------ Records provided ------
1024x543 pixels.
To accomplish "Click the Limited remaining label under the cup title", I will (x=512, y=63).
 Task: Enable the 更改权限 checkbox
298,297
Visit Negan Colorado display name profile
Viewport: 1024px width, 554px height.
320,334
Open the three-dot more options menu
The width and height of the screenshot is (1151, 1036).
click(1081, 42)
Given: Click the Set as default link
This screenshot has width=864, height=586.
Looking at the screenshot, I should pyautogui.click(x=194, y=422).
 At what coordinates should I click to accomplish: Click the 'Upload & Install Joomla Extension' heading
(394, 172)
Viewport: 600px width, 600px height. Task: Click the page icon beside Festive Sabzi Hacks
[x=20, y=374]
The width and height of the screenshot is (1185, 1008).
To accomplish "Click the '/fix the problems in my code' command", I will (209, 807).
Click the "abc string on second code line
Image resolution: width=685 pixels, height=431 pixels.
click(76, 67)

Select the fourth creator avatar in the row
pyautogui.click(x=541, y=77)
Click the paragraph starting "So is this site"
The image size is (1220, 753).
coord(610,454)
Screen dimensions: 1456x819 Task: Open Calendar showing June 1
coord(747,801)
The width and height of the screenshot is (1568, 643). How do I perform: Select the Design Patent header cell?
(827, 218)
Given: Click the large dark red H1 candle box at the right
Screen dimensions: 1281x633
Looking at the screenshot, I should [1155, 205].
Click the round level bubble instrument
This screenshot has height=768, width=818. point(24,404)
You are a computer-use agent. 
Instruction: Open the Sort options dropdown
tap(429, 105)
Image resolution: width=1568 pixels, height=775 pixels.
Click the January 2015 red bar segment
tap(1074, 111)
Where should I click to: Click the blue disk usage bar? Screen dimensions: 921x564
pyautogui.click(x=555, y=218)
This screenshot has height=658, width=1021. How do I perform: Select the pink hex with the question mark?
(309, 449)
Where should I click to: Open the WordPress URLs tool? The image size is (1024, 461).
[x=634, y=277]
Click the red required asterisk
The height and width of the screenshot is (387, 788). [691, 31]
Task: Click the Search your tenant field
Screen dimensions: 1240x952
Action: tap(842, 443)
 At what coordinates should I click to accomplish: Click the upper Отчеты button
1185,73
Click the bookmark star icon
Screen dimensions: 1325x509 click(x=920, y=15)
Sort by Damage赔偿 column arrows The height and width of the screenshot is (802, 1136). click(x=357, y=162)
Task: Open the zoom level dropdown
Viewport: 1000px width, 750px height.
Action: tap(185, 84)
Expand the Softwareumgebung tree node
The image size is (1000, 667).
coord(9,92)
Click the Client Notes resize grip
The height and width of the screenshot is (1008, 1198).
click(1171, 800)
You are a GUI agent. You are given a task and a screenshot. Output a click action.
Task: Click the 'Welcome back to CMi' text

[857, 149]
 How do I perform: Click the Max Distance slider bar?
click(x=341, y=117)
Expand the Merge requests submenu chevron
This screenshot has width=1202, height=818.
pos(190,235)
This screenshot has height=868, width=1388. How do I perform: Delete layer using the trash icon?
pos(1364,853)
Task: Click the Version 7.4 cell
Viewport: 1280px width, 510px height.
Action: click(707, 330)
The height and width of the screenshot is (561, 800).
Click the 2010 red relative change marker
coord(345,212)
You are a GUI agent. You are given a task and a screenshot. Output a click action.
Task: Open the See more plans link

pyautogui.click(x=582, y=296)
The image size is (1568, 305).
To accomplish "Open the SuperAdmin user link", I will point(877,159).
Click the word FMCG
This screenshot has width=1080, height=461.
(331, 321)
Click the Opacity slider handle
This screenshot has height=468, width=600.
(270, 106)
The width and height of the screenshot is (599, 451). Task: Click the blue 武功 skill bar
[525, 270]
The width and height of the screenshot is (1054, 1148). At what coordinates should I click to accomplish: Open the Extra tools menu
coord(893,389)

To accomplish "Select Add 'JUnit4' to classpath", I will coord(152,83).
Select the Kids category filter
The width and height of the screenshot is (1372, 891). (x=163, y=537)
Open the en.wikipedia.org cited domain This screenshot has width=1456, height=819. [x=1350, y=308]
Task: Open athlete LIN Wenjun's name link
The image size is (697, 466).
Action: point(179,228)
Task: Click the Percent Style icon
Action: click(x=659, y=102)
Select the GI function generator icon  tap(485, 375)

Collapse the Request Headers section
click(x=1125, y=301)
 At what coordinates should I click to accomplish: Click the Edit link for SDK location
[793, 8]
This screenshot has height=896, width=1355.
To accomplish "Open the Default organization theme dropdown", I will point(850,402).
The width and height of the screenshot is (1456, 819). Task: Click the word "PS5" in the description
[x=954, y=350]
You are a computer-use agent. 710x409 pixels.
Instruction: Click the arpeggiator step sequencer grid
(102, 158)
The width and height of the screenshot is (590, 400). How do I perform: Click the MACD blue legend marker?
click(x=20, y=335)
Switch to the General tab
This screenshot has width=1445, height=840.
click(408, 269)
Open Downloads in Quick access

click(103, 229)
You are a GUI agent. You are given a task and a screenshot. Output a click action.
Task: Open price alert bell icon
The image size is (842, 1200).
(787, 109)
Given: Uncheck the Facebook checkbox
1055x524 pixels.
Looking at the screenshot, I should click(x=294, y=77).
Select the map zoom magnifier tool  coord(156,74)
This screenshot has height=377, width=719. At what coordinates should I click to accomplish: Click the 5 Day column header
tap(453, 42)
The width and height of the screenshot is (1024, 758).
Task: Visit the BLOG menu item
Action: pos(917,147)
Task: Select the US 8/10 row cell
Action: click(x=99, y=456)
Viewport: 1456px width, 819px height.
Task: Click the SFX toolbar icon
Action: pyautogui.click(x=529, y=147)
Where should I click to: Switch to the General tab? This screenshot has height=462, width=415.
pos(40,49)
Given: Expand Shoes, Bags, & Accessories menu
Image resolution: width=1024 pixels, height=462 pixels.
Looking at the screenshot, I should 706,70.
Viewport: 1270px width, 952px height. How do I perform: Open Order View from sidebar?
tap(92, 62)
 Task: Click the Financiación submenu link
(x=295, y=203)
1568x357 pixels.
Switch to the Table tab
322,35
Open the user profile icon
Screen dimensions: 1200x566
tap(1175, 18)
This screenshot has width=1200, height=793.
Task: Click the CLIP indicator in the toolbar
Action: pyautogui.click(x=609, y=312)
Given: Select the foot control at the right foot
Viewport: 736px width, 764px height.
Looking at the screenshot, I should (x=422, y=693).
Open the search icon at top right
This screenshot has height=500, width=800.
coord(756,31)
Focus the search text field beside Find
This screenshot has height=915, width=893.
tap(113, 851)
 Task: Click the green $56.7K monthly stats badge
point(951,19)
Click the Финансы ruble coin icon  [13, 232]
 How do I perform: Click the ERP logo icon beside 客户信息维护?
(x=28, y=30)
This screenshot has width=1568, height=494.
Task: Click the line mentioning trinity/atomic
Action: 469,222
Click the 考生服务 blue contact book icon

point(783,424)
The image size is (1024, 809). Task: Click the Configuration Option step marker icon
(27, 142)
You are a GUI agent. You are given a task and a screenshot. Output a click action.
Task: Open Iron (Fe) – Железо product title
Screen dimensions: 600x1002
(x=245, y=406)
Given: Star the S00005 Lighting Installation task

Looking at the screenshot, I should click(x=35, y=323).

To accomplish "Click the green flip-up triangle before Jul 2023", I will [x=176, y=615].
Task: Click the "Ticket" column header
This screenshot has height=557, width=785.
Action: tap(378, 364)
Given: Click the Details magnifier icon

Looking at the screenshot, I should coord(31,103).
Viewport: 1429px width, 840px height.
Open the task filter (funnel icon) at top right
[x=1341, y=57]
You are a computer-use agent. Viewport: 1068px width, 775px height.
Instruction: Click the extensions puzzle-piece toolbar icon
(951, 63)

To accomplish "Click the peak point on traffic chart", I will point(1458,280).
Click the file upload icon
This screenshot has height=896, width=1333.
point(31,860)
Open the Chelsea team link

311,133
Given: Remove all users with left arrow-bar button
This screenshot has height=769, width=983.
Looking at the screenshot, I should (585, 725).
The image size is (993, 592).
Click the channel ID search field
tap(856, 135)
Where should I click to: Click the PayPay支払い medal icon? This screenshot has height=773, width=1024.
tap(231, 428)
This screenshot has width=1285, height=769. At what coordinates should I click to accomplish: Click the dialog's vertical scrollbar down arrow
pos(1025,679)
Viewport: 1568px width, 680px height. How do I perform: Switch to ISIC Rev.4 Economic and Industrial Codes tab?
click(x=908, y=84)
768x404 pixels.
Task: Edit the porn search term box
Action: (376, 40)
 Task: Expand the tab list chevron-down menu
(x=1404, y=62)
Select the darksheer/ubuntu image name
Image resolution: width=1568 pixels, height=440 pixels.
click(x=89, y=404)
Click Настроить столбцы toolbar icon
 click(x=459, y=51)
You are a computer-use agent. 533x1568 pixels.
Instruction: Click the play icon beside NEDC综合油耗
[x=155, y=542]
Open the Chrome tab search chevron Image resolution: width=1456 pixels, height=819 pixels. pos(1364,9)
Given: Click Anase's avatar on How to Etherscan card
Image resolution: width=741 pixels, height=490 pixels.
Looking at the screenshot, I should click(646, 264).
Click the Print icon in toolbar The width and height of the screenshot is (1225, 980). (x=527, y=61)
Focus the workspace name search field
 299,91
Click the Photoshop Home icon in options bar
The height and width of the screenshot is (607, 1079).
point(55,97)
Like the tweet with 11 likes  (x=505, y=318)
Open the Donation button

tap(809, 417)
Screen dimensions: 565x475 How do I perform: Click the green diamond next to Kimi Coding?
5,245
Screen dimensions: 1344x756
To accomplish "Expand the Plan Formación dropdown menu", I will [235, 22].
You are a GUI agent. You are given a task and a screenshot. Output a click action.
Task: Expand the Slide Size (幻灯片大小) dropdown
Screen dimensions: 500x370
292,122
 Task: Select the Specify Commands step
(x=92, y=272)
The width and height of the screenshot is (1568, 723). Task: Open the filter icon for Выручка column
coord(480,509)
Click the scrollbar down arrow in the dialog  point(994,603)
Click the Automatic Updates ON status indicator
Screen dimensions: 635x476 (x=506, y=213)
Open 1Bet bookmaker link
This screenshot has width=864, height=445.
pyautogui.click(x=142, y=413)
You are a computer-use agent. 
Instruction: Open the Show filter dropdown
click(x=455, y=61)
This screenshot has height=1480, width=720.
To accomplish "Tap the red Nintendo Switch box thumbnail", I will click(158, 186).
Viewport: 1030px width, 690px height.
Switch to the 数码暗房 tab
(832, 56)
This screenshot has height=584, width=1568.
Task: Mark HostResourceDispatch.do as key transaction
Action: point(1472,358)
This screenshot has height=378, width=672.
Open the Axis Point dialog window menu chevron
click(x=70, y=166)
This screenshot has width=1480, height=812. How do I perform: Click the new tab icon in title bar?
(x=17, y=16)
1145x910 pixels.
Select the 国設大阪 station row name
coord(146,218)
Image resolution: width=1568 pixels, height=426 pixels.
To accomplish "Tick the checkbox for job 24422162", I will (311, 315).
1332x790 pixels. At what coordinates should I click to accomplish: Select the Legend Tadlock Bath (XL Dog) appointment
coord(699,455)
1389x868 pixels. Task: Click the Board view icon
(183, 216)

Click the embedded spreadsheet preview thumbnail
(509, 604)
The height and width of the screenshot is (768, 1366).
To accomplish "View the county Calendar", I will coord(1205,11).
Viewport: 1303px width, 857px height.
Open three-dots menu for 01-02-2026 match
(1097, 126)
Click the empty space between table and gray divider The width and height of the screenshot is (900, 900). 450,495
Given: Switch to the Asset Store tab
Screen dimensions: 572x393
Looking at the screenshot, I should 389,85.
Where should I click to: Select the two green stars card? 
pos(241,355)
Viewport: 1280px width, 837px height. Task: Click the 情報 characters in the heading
------
> **Set exercise**
Count the lines above that contain the string "scrollbar". Give only the number.

> **Exercise response**
2